Assignment >> Make an exact copy of the lines from the one containing "The height and" through the end of the material, including both ends but no pictures.

========================

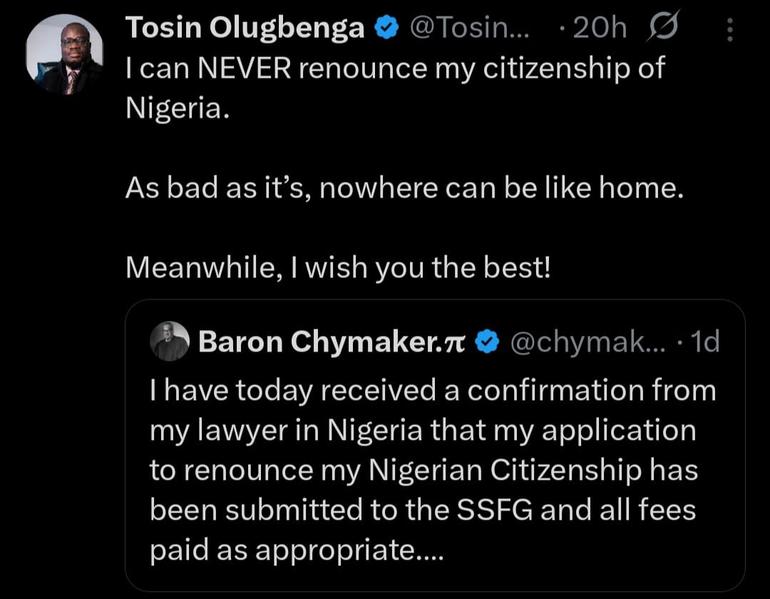Click 'Meanwhile, I wish you the best!' text
The image size is (770, 599).
pos(338,268)
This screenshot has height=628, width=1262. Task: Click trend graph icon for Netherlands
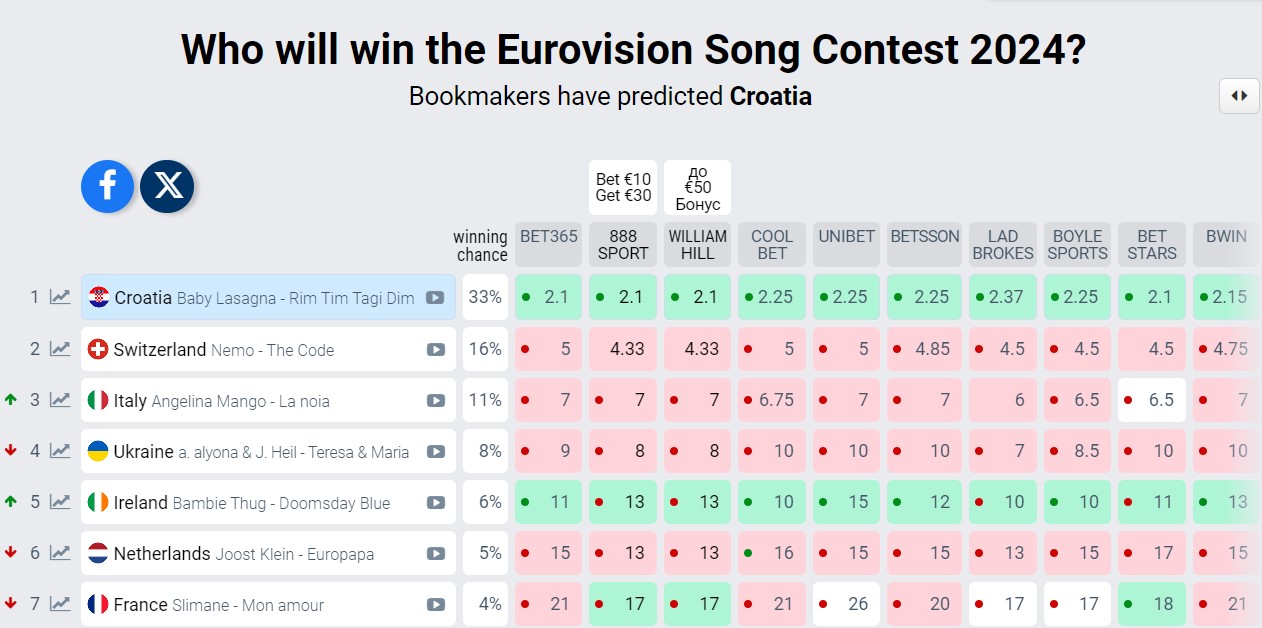pyautogui.click(x=61, y=553)
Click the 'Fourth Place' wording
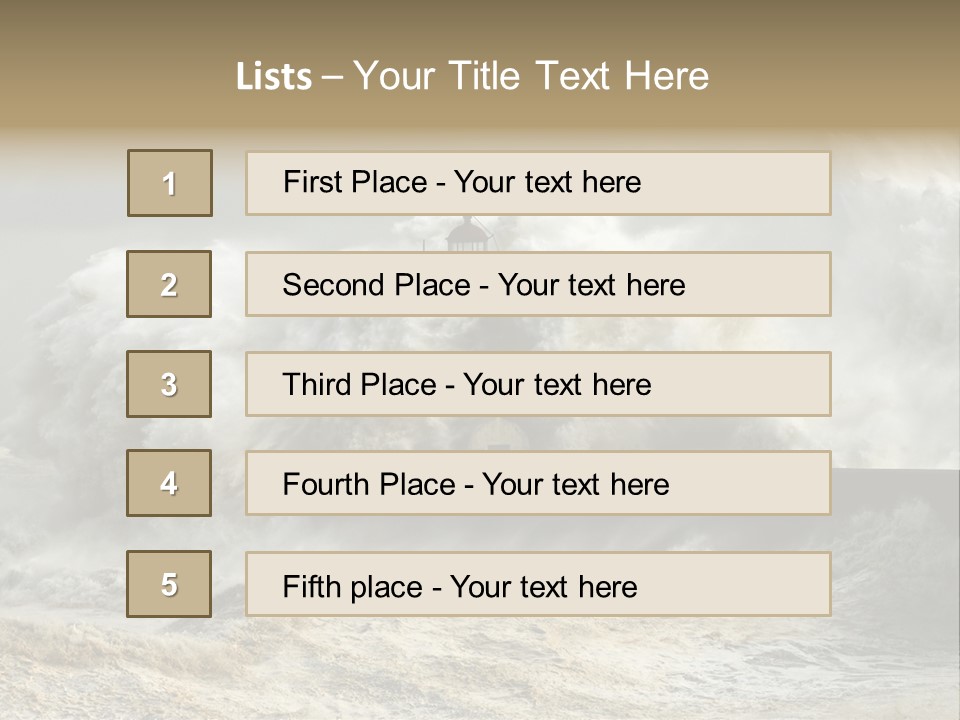This screenshot has width=960, height=720. [368, 485]
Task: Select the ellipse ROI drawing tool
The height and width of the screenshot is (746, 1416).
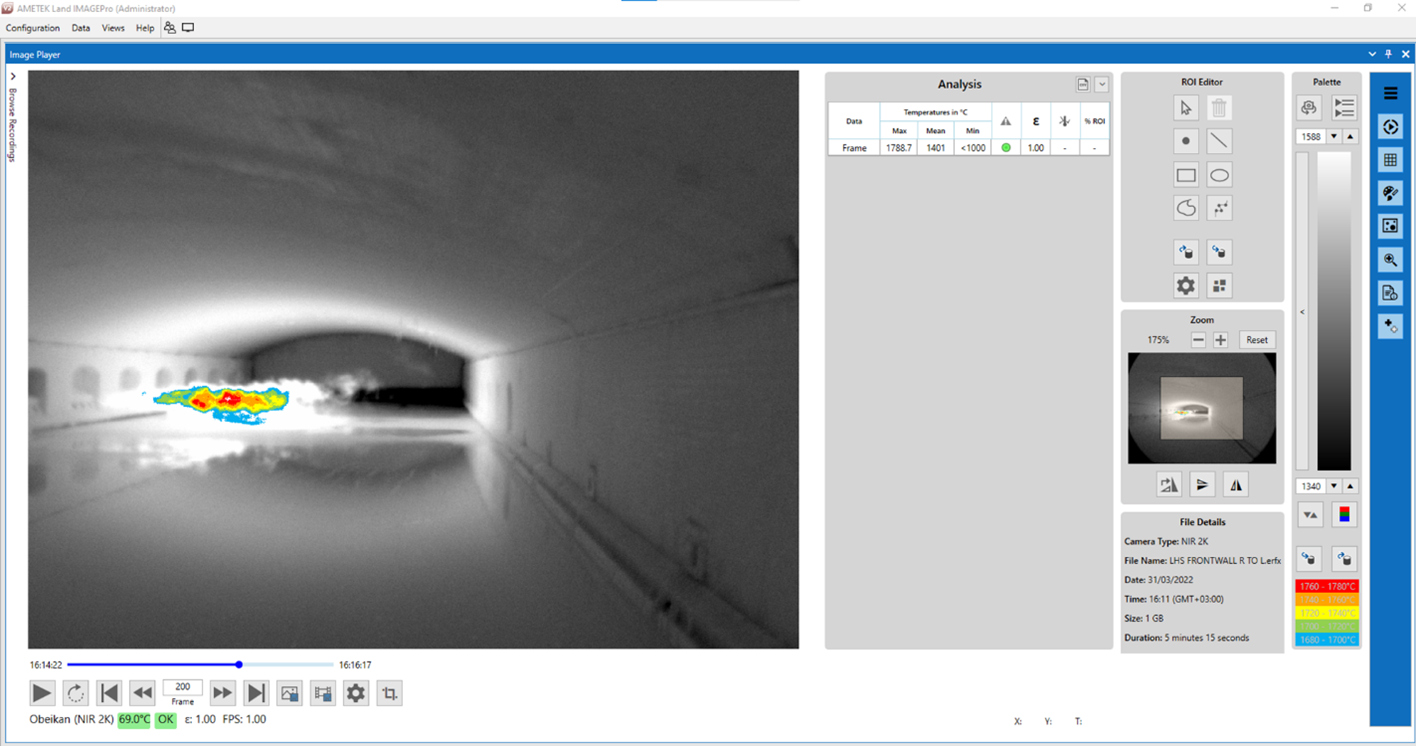Action: pyautogui.click(x=1219, y=175)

========================

Answer >>
The height and width of the screenshot is (746, 1416).
Action: pyautogui.click(x=1219, y=175)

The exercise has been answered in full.